Unfortunately, it is usually impractical or impossible to add windows to a home after its has been constructed. Additionally, windows generally have a negative effect on climate control: it’s usually more expensive to heat and cool a house with a large number of windows.
As a concrete example, Figure 1 shows a dimly-lit staircase that would be a lot nicer with a window.
Proposal:
Presumably, in the near future, everyone will walk around wearing VR goggles at all times. (This is just a tiny step beyond the current state of affairs, in which people hold their phones at all time.)
This opens up the ability to add virtual windows (for free!), even in locations that can’t actually support a real window (Figure 2).
Figure 3 shows a mockup of what the user would see through their VR headset.
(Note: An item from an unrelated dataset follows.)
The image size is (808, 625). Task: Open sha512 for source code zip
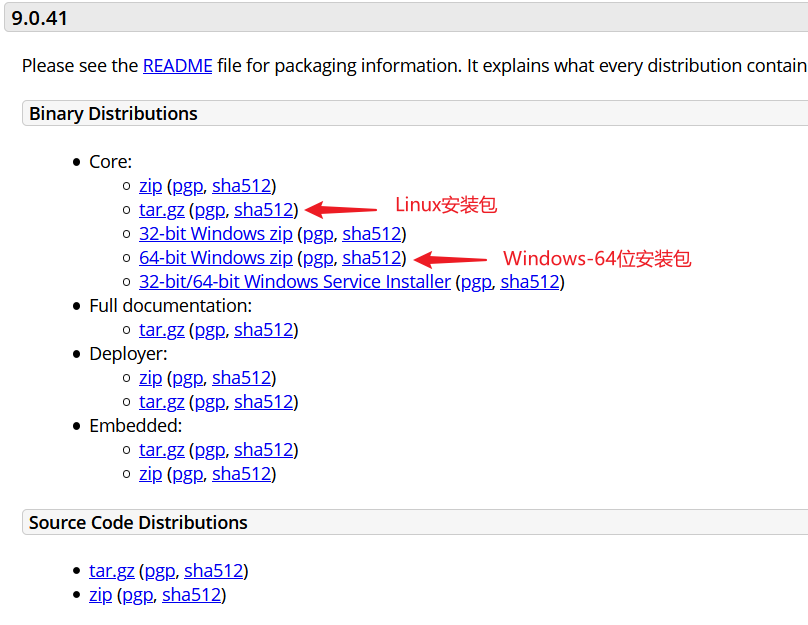(191, 595)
If the user ever gets sick of the “FOREST_SCENE” beyond the window, they need only print up a new QR code (Figure 4) with a different image-generation prompt on it.
Technical Note:
It might be slightly difficult for a VR system to track the blue taped window frame: if that turns out to be too unreliable, this system could fall back to the classic chroma-keying (green screen/ blue screen) used by television and movie producers for decades. The only downside of that system is that any other green or blue object will also be transformed into a FOREST_SCENE.
PROS: Definitely feasible with modern technology! Would probably work really well for skylights, since then you wouldn’t even need to render a 3d scene (just a fake blue sky).
CONS: The virtual window won’t actually transmit any light from “outside,” so even a “sunlit beach at noon” outside won’t help actually make a dark room less dark.